• 任务要求
把下方这段关于不同分子量普鲁兰多糖生产方法的摘录从头到尾一字不差地重新录入。

• 页面摘录

────────

因菌种的差异、培养基成分、发酵条件的不同,普鲁兰多糖的聚合度也有很大的变化;研究发现不同分子量的普鲁兰多糖应用也不尽相同,随着普鲁兰多糖在食品、医药、化工和石油领域的广泛应用,人们对普鲁兰多糖的聚合度要求也越来越精。
Catley和McDowell提出了普鲁兰生物合成的反应过程:最初阶段是在UDPG的参与下,葡萄糖和脂质分子(LPh)通过磷酸酷键结合,然后另一个UDPG的葡萄糖基通过葡萄糖转移酶,形成与脂质体连接的异麦芽糖,异麦芽糖与和脂质体连接的葡萄糖形成异潘糖残基,接下来,异潘糖残基通过普鲁兰聚合酶形成普鲁兰链。
江南大学童群义讲授等研究发现,在普鲁兰多糖发酵后期,普鲁兰多糖降解酶的出现,高分子量的普鲁兰多糖得到降解。
目前文献中只有山东省生物药物研究院通过控制发酵培养基中的氮源组成及搅拌转速,获得不同分子量的普鲁兰多糖,专利申请号:200910148764.4;但其得到的普鲁兰多糖具体的分子量范围不明确;本发明采用改变发酵培养基中磷酸氢二钾的含量,结合发酵过程的pH调节葡萄糖转移酶以及普鲁兰多糖降解酶的活性,从而获得不同聚合度的普鲁兰多糖。
发明内容
本发明的目的是通过对发酵过程的调控,提供了一种生产不同分子量的普鲁兰多糖的方法,以满足人们对不同聚合度的普鲁兰多糖的需求。
为解决上述技术问题,本发明的技术方案如下:
一种生产不同分子量普鲁兰多糖的方法,包括如下步骤:(1)制备出芽短梗霉种子液;(2)将上述种子液接种到发酵培养基,发酵生产普鲁兰多糖;其特征在于,通过改变发酵培养基中K2HPO4的含量,并且在发酵过程中调控发酵液pH,生产不同分子量的普鲁兰多糖。

────────

(已存条目)
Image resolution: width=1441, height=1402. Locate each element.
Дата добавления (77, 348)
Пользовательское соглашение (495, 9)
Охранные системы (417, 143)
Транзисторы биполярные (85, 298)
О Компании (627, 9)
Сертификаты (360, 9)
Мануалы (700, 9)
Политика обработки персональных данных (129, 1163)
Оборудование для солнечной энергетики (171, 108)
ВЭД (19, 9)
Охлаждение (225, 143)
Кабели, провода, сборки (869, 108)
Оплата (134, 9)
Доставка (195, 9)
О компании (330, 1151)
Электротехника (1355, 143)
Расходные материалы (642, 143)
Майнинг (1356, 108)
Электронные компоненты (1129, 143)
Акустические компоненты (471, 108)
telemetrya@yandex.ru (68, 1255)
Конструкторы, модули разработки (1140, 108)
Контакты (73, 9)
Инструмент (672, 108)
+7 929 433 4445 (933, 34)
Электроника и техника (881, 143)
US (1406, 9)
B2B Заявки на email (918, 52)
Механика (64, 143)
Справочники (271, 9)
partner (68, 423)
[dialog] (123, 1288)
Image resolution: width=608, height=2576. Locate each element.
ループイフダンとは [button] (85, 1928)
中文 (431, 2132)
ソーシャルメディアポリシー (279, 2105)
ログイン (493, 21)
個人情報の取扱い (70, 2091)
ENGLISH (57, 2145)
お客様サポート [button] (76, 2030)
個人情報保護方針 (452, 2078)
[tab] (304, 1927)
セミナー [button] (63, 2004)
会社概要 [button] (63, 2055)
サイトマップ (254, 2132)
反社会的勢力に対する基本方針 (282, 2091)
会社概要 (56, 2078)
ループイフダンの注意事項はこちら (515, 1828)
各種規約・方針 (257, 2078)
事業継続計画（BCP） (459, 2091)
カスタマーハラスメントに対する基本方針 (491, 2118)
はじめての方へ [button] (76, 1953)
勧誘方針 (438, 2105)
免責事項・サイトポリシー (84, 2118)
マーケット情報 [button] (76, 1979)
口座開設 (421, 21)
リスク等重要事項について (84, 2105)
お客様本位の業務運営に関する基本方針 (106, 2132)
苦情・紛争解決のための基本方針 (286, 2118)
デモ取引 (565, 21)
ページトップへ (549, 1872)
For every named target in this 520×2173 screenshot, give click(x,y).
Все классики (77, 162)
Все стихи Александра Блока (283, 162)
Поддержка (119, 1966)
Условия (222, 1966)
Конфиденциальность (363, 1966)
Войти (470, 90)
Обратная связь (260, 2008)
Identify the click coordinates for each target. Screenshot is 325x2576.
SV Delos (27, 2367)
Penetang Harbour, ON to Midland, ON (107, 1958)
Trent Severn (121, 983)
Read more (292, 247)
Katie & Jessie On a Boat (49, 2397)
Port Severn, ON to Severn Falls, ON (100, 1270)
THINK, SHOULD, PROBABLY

────────

• 书面解答
因菌种的差异、培养基成分、发酵条件的不同,普鲁兰多糖的聚合度也有很大的变化;研究发现不同分子量的普鲁兰多糖应用也不尽相同,随着普鲁兰多糖在食品、医药、化工和石油领域的广泛应用,人们对普鲁兰多糖的聚合度要求也越来越精。
Catley和McDowell提出了普鲁兰生物合成的反应过程:最初阶段是在UDPG的参与下,葡萄糖和脂质分子(LPh)通过磷酸酷键结合,然后另一个UDPG的葡萄糖基通过葡萄糖转移酶,形成与脂质体连接的异麦芽糖,异麦芽糖与和脂质体连接的葡萄糖形成异潘糖残基,接下来,异潘糖残基通过普鲁兰聚合酶形成普鲁兰链。
江南大学童群义讲授等研究发现,在普鲁兰多糖发酵后期,普鲁兰多糖降解酶的出现,高分子量的普鲁兰多糖得到降解。
目前文献中只有山东省生物药物研究院通过控制发酵培养基中的氮源组成及搅拌转速,获得不同分子量的普鲁兰多糖,专利申请号:200910148764.4;但其得到的普鲁兰多糖具体的分子量范围不明确;本发明采用改变发酵培养基中磷酸氢二钾的含量,结合发酵过程的pH调节葡萄糖转移酶以及普鲁兰多糖降解酶的活性,从而获得不同聚合度的普鲁兰多糖。
发明内容
本发明的目的是通过对发酵过程的调控,提供了一种生产不同分子量的普鲁兰多糖的方法,以满足人们对不同聚合度的普鲁兰多糖的需求。
为解决上述技术问题,本发明的技术方案如下:
一种生产不同分子量普鲁兰多糖的方法,包括如下步骤:(1)制备出芽短梗霉种子液;(2)将上述种子液接种到发酵培养基,发酵生产普鲁兰多糖;其特征在于,通过改变发酵培养基中K2HPO4的含量,并且在发酵过程中调控发酵液pH,生产不同分子量的普鲁兰多糖。